Saint Hilaire : « Vous vous servez de la contrainte, dans une cause où il ne faut que la raison. Vous employez la force où il ne faut que la lumière. »

Les constitutions du pape saint Clément : « Le Sauveur a laissé aux hommes l’usage de leur libre arbitre, ne les punissant pas d’une mort temporelle, mais les assignant en l’autre monde pour y rendre compte de leurs actions. »

Les Pères d’un concile de Tolède : « Ne faites à personne aucune sorte de violence pour l’amener à la foi ; car Dieu fait miséricorde à qui il veut, et il endurcit qui il lui plaît. »

On remplirait des volumes de ces citations oubliées.

Saint Martin se repentit toute sa vie d’avoir communiqué avec des persécuteurs d’hérétiques.

Les hommes sages ont tous désapprouvé la violence que l’empereur Justinien fit aux Samaritains.

Les écrivains qui ont conseillé les lois pénales contre l’incrédulité ont été détestés.

Dans ces derniers temps, l’apologiste de la révocation de l’édit de Nantes[1] a passé pour un homme de sang, avec lequel il ne fallait pas partager le même toit.

Quelle est la voix de l’humanité ? Est-ce celle du persécuteur qui frappe, ou celle du persécuté qui se plaint ?

Si un prince infidèle a un droit incontestable à l’obéissance de son sujet, un sujet mécroyant a un droit incontestable à la protection de son prince : c’est une obligation réciproque.

Si l’autorité sévit contre un particulier dont la conduite obscure ne signifie rien, que le fanatisme n’entreprendra-t-il pas contre un souverain dont l’exemple est si puissant ?

  1. L’abbé de Caveirac, auteur de l’Apologie de Louis XIV et de son Conseil sur la révocation de l’édit de Nantes pour servir de réponse à la « Lettre d’un patriote (Antoine Court), sur la tolérance civile des protestants de France » avec une dissertation sur la journée de la Saint-Barthélémy, s.

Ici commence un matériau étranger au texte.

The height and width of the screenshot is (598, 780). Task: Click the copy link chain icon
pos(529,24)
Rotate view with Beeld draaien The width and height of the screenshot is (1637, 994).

I. 1758, in-8o. Cet abbé fut condamné, en 1764, au carcan et au bannissement perpétuel pour avoir pris la défense des jésuites, dans un nouvel ouvrage intitulé : Appel à la raison des écrits publiés contre les jésuites de France, Bruxelles (Paris), 1762. 2 vol. in-12. Il disputa avec Rousseau sur la musique.